▸ **Work instructions**: Skip the images and copy each record exactly as written.

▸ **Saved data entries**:
# # # #
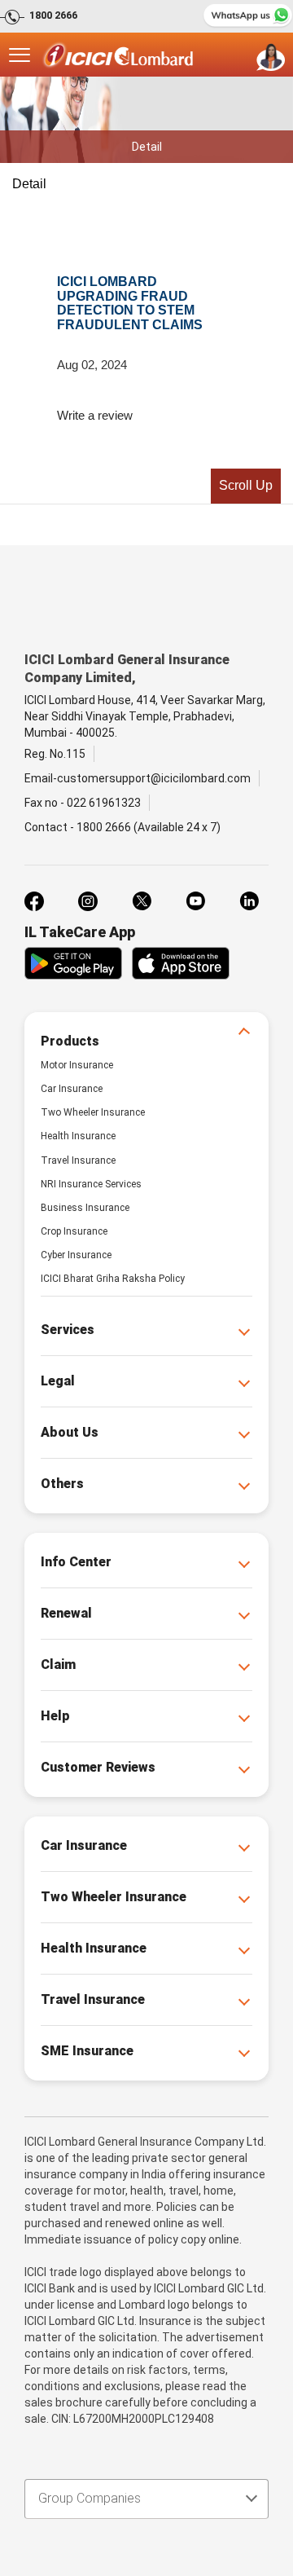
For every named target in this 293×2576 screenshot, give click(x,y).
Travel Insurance (78, 1160)
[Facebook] (34, 901)
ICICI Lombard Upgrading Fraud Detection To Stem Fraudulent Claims (130, 303)
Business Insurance (85, 1207)
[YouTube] (195, 901)
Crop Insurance (74, 1231)
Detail (29, 184)
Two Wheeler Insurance (93, 1112)
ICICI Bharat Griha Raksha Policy (113, 1278)
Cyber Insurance (76, 1255)
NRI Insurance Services (91, 1184)
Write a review (95, 415)
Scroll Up (246, 485)
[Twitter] (141, 901)
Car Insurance (72, 1088)
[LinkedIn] (249, 901)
# # # #
▸ **Problem solution**:
For every named target in this 293×2576 screenshot, give click(x,y).
Travel Insurance (78, 1160)
[Facebook] (34, 901)
ICICI Lombard Upgrading Fraud Detection To Stem Fraudulent Claims (130, 303)
Business Insurance (85, 1207)
[YouTube] (195, 901)
Crop Insurance (74, 1231)
Detail (29, 184)
Two Wheeler Insurance (93, 1112)
ICICI Bharat Griha Raksha Policy (113, 1278)
Cyber Insurance (76, 1255)
NRI Insurance Services (91, 1184)
Write a review (95, 415)
Scroll Up (246, 485)
[Twitter] (141, 901)
Car Insurance (72, 1088)
[LinkedIn] (249, 901)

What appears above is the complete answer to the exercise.